Spacecraft Makers: Simulating Space to Test Europa Clipper
How did the team working on NASA’s Europa Clipper spacecraft test whether the spacecraft will work properly in outer space? They put the spacecraft in a special chamber that mimics the kind of sunlight and airless environment the spacecraft will experience when it’s in outer space.
In this video, Tony Licari - a mechanical systems engineer at NASA's Jet Propulsion Laboratory in Southern California - shows how the team moved the main body of the largest spacecraft NASA has ever built for a planetary mission into JPL's historic 85-foot-tall, 25-foot-wide (26-meter-by-8-meter) thermal vacuum chamber. Inside the chamber, the team simulated the kinds of conditions the spacecraft will experience while flying through space, and practiced deploying instruments. Europa Clipper successfully completed those tests in March 2024.

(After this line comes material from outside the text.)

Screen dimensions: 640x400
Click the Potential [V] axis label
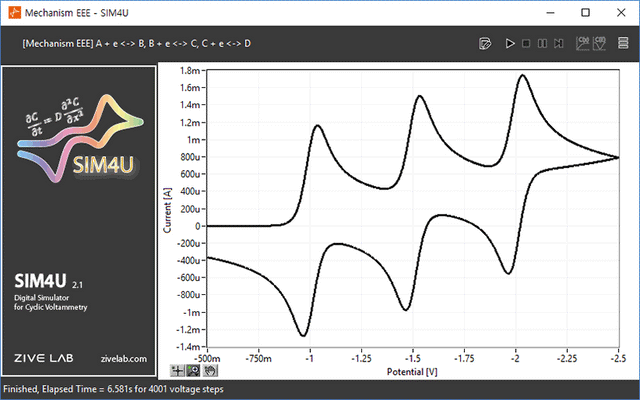412,371
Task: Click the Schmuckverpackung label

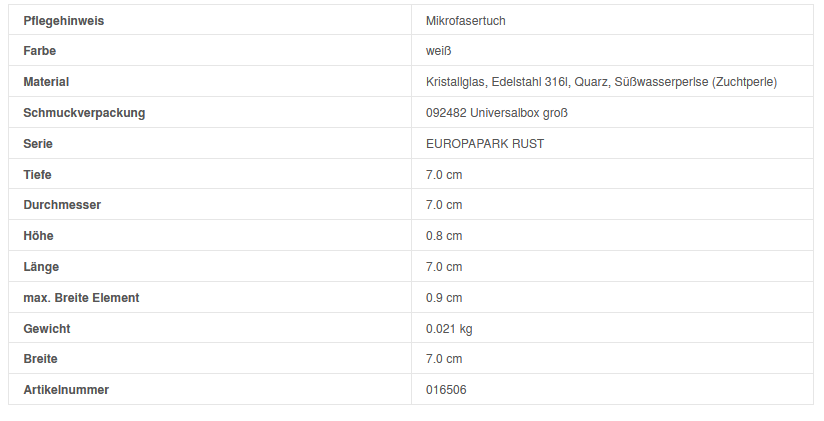Action: 84,113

Spacecraft Makers is a video series that takes audiences behind the scenes to learn more about how space missions, like Europa Clipper, come together. Europa Clipper will explore Jupiter’s icy moon Europa to see if there are conditions suitable for life. The spacecraft needs to be hardy enough to survive a 1.6 billion-mile, six-year journey to Jupiter, and sophisticated enough to perform a detailed science investigation of Europa once it arrives at the Jupiter system in 2030.
Europa Clipper is expected to launch in October 2024 from NASA’s Kennedy Space Center in Florida.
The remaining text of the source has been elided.